- Born: 1962 (age 63–64) Karbala, Iraq
- Education: University of Baghdad, BA, MA
- Occupations: Painter, Illustrator
- Writing career
- Period: 1987–present
- Notable work: Babylon (2015)
- Website: alialtajer.com

= Ali Al Tajer =

Iraqi painter and art historian

Sayyid Ali Muhammad-Ali Al Tajer (علي محمد علي آل تاجر; born 1962) is an Iraqi painter and art historian. He studied drawing at the University of Baghdad's College of Fine Arts. He currently stands as a member of the Association of Iraqi Artists, as well as the Organization of Iraqi Fine Artists.

== Early life and education ==
Al Tajer was born in Karbala in 1962 to lawyer, Muhammad-Ali Al Tajer. He hails from the noble Al Faiz family, and claims agnatic descent from Muhammad's daughter Fatimah and her husband, Ali.

He moved to Baghdad to pursue his studies, and enrolled at the College of Fine Arts at the University of Baghdad, earning a bachelor's degree in 1987, then went on to earn a master's degree in drawing in 1992.

== Career ==
In the late seventies he went on to work as an illustrator for several magazines and newspapers in Iraq.
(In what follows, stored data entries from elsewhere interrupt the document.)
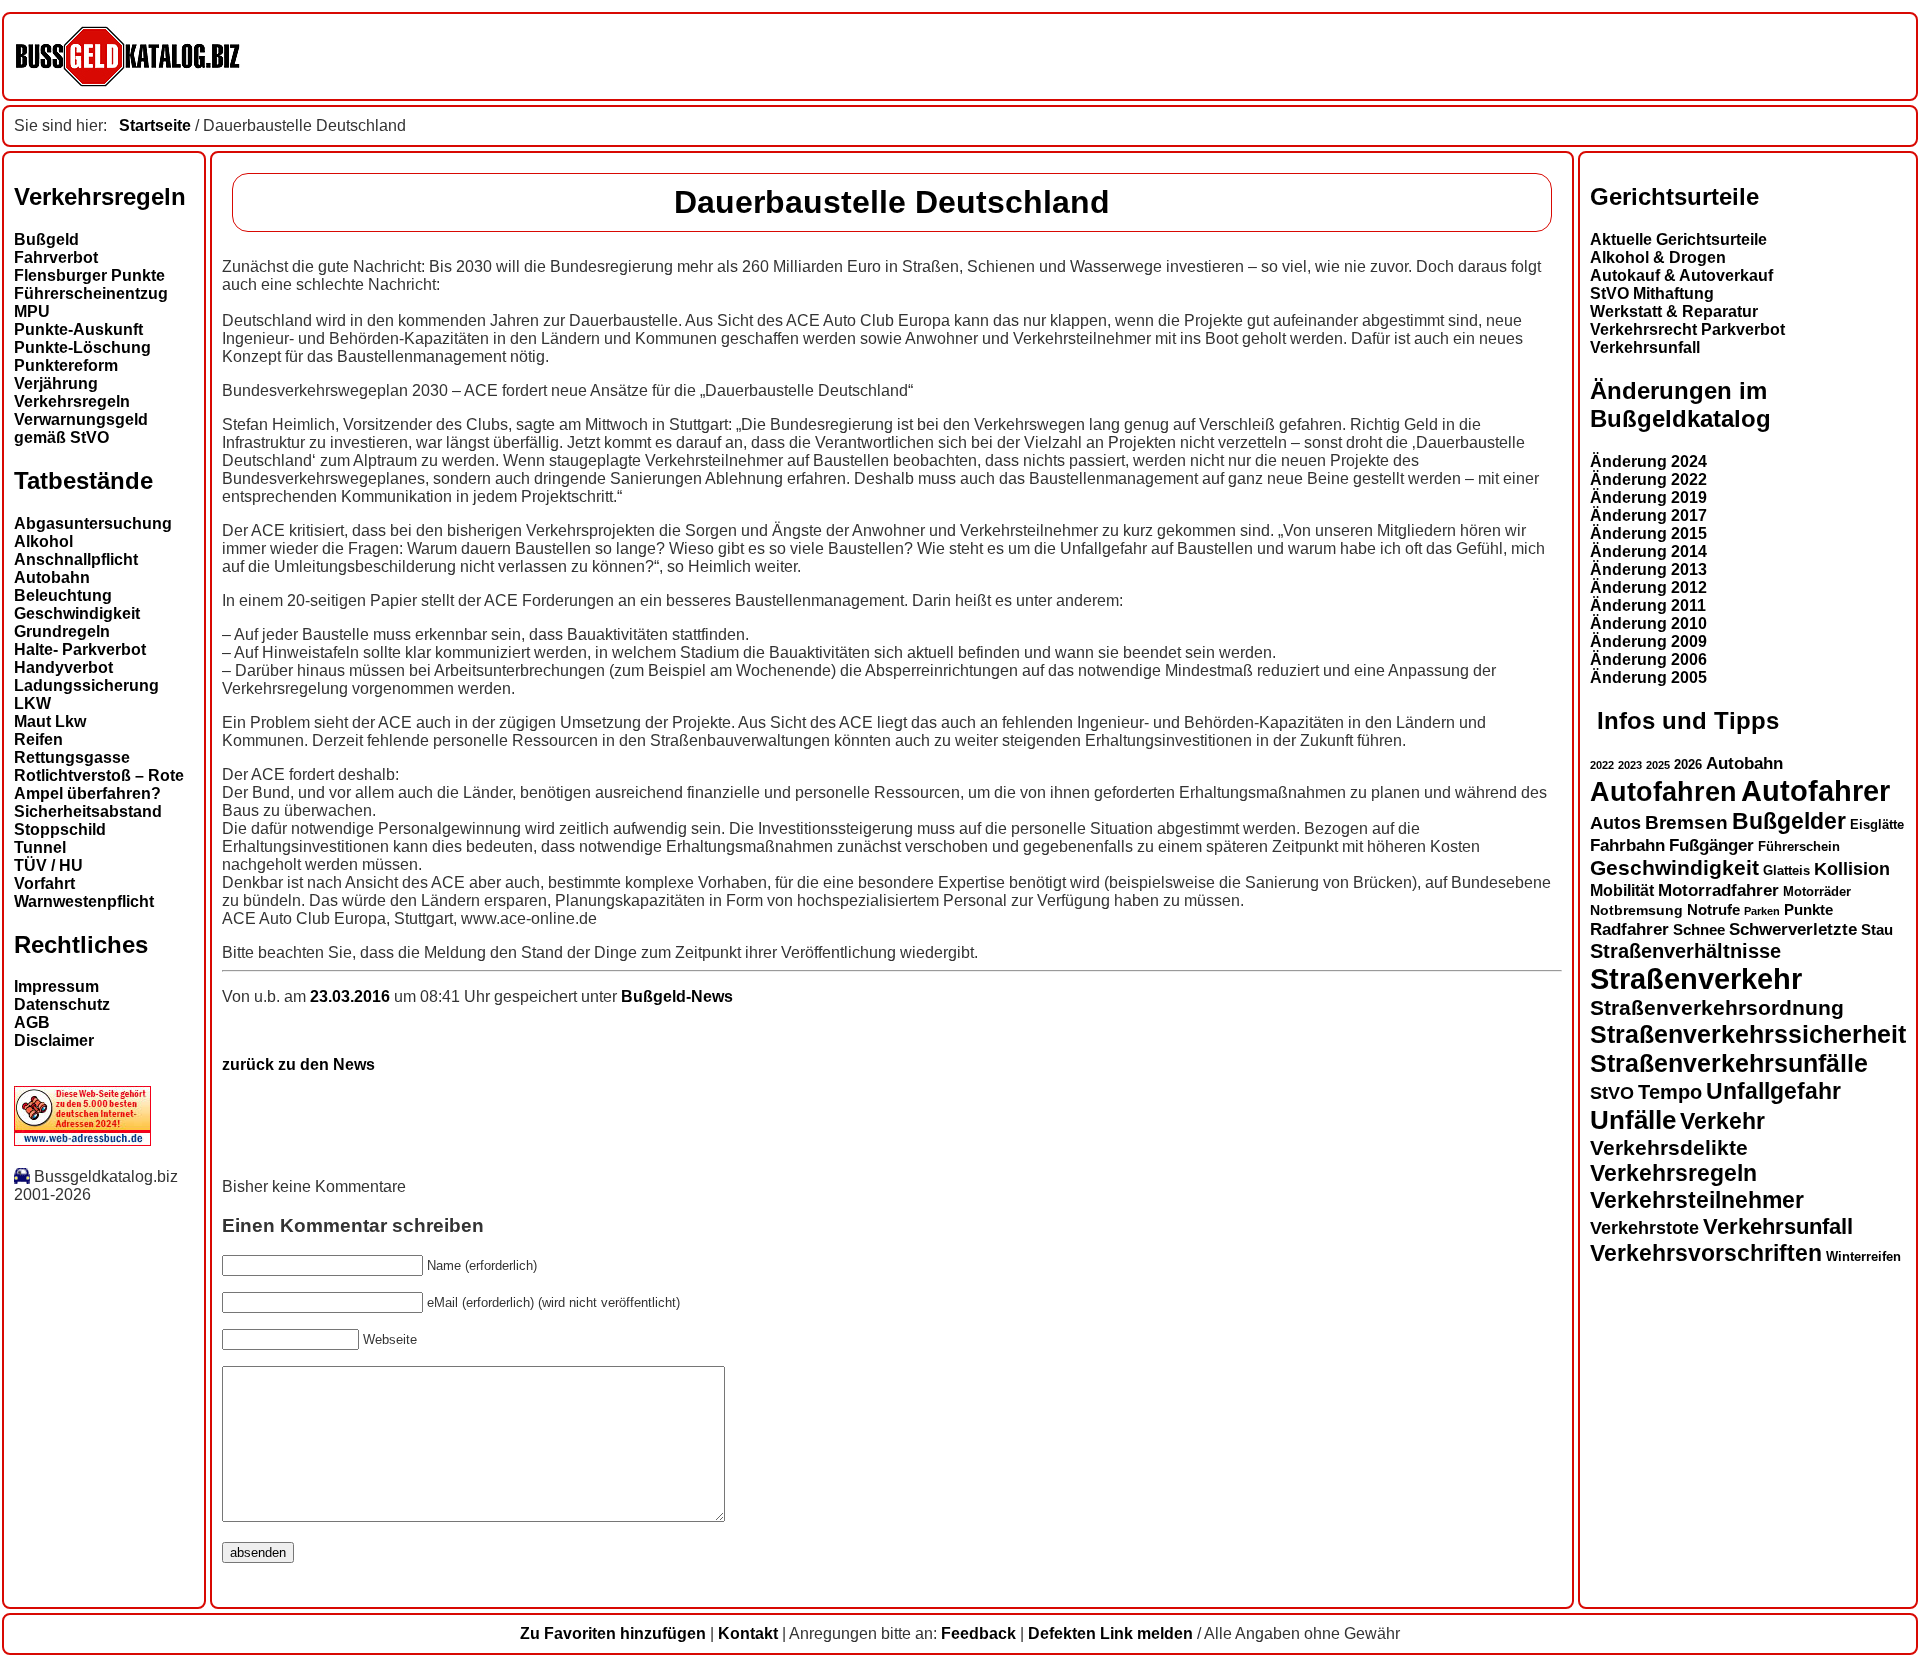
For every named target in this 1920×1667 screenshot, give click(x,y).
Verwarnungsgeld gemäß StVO (81, 428)
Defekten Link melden (1110, 1633)
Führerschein (1799, 847)
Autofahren (1663, 791)
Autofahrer (1815, 790)
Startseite (155, 125)
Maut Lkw (50, 721)
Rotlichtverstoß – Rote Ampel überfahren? (99, 784)
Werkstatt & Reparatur (1674, 311)
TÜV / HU (48, 865)
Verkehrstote (1644, 1228)
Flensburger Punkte (89, 275)
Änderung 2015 (1648, 533)
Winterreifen (1863, 1256)
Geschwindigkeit (77, 613)
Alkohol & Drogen (1658, 257)
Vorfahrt (44, 883)
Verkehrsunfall (1645, 347)
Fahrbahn (1627, 845)
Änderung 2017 (1648, 515)
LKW (32, 703)
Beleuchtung (63, 595)
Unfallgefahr (1773, 1091)
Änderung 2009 (1648, 641)
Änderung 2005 (1648, 677)
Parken (1762, 911)
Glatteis (1786, 871)
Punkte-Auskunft (78, 329)
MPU (32, 311)
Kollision (1852, 868)
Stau (1877, 930)
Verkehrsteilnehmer (1697, 1200)
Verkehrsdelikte (1669, 1147)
Eventually he participated in a collective exhibition held for the international Annual Festival of the Child. In 1982 he produced his first animated film for the educational channel on Iraqi state television. Then throughout the eighties he was participating in different exhibitions across the country.

In 2000, Al Tajer participated in his first international exhibition, in Beirut, and went on to participate in other countries, such as Jordan, Bahrain, and Oman.

== Art ==
Al Tajer's art typically depicts daily urban life in Iraq, featuring customs and traditional aspects of Iraqi culture. Flowers, and particularly roses, are commonly used motifs. He has cited the painters James Ensor and Marc Chagall as sources of inspiration. In 2015, Al Tajer exhibited a painting series entitled Babylon, which combined moments of day-to-day life in Iraq with symbolic objects and people.

As a researcher, Al Tajer has explored Iraqi folk heritage, as well as the role of ancient myths, human and animal motifs in Iraqi folk art.